Once you have found an appropriate paper, report the following in separate subsections:

• Title, authors, and complete citation (e.g., journal name, volume/issue, year, …)

• The data mining problem considered

• The data mining techniques used

• The results reported

• A critical discussion of the model and results (assumptions made, shortcomings, limitations, …)

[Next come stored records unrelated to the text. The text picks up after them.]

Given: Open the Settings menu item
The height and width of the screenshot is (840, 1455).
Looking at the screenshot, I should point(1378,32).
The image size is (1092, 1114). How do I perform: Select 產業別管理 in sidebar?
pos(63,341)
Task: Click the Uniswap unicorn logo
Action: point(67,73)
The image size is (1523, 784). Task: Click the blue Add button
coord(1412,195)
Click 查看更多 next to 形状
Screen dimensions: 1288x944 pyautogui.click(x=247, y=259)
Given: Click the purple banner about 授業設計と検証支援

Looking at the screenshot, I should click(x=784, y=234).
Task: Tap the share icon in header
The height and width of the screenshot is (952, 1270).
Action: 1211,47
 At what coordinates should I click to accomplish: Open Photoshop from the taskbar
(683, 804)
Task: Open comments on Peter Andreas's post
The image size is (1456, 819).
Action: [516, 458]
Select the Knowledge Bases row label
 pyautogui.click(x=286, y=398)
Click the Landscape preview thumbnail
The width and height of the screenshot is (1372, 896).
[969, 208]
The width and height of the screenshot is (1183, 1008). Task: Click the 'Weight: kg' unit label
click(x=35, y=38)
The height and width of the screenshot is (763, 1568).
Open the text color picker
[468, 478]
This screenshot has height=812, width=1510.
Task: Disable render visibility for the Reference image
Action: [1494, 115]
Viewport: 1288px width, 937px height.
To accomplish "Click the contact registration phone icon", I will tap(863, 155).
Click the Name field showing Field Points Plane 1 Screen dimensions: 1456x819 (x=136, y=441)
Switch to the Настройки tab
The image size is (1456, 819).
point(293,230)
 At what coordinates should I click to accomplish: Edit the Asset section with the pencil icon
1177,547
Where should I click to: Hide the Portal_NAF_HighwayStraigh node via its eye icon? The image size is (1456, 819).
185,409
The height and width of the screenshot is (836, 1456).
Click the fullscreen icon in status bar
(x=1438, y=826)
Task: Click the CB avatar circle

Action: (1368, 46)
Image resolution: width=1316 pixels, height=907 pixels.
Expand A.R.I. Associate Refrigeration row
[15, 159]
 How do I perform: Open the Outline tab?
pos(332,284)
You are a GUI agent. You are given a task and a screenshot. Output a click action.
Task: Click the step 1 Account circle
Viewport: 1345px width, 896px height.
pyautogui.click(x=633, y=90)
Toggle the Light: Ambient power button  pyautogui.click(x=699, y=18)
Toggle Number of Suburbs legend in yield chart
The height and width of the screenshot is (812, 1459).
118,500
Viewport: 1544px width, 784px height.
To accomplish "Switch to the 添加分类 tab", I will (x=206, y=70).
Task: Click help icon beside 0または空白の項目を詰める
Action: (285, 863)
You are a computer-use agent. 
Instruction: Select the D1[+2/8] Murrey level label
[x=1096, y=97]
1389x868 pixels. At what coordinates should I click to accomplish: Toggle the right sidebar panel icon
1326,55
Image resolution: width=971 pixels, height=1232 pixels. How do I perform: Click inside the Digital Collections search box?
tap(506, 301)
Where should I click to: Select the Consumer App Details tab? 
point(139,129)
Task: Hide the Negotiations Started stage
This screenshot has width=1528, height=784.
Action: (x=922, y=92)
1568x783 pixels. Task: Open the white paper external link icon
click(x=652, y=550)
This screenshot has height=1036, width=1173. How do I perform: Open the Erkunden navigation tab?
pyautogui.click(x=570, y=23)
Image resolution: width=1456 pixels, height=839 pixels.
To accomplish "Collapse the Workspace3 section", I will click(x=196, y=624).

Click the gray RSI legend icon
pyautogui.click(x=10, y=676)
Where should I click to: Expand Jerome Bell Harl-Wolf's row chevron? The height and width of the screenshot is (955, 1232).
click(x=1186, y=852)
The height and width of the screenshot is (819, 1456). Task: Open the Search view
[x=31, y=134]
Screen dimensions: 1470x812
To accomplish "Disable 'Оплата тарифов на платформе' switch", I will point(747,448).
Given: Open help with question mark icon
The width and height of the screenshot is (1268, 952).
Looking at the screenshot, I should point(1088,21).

• Apply the methodology you reviewed into the HMEQ dataset and report the analytic steps, model performance, and business implications.

Make sure you demonstrate that you understand what the article is all about and are able to provide a critical discussion.

Do not copy and paste from the article. Using Turnitin, this will be easily detected!

NOTE: The reviewed methodology should be different from methods applied in Question 1.